-- Document section --
# Thanks!



## dkny13212 (Dec 22, 2013)

Attended a presentation on Saturday for SilverLeaf's Hill Country Resort in order to get some free Spurs tickets and a mini-vacation to the Great Wolf Lodge in Dallas.  Went with the wife intent on saying no repeatedly and walking out unscathed.  But as can happen, the sales pitch was great, the pressure was mounting and before I knew it we were signing an agreement.  At the time, I felt like I'd gotten a decent deal but when I got home I started doing some research.  Many of the points that sold us on the timeshare appear to have been greatly overstated and then come to find out, thanks to this site, you can do it much, much cheaper.  Luckily I came across this site and learned of the rescinding process.  I sent an email today and will follow it up with a certified letter and fax tomorrow requesting the contract be cancelled.  Hopefully it all goes smoothly, I can get my deposit back and the contract cancelled and then can move on to the business of purchasing a timeshare the right way.  Thanks to all that post on here and I greatly look forward to your insight and guidance along the way as my family and I purchase our first timeshare.  Again, thanks...great site.

-- Information supplied --
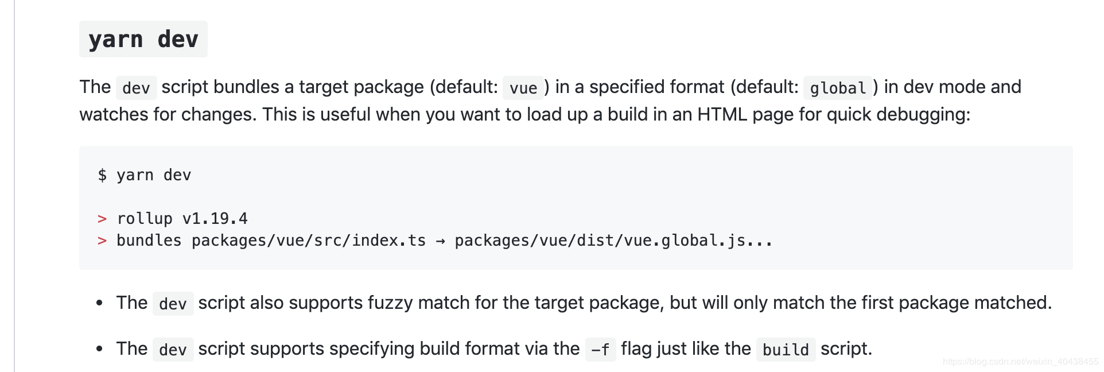This screenshot has width=1104, height=372.
Task: Click the "dev" code in build format bullet
Action: pyautogui.click(x=173, y=350)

-- Exercise requirements --
1. In the timeshare forum post, how does the writer plan to follow up the email that asks for the contract to be canceled?
2. Go on with the timeshare forum post from the point where it stops.
The listing is separate material and not part of the timeshare forum post.

-- Answers given --
1. With a certified letter and a fax the next day.

2.
----------



## Htoo0 (Dec 22, 2013)

Good luck! Glad you found the site. (And I'm glad it's here.)


----------



## DaveNV (Dec 22, 2013)

Congratulations on rescinding in time.  Just be certain you follow their rescission process TO THE LETTER. If you skip one part, or do it via a different form, they may not honor your request. Be cautious to make sure you're doing it right.

Dave


----------



## dkny13212 (Dec 22, 2013)

Will do.  It's pretty basic though.  All it says is to "mail notice by prepaid US mail to the developer" and provides an address.  For our own safety we are doing return receipt and also hitting them by email and fax.  Should have all the bases covered.  Hopefully it goes well but from what I have read on here, SilverLeaf is pretty good with the rescission process.  Thanks!


----------



## csxjohn (Dec 22, 2013)

dkny13212 said:


> Will do.  It's pretty basic though.  All it says is to "mail notice by prepaid US mail to the developer" and provides an address.  For our own safety we are doing return receipt and also hitting them by email and fax.  Should have all the bases covered.  Hopefully it goes well but from what I have read on here, SilverLeaf is pretty good with the rescission process.  Thanks!



When it's all done tell us how much you saved by rescinding so it can be added to the total that TUGBrian is keeping.

Glad you found this site and welcome.


----------



## LannyPC (Dec 23, 2013)

dkny13212 said:


> Many of the points that sold us on the timeshare appear to have been greatly overstated...



That happens almost all the time at these presentations.  That's why so many people fall for these sales pitches and buy overpriced, worthless timeshares


----------



## theo (Dec 23, 2013)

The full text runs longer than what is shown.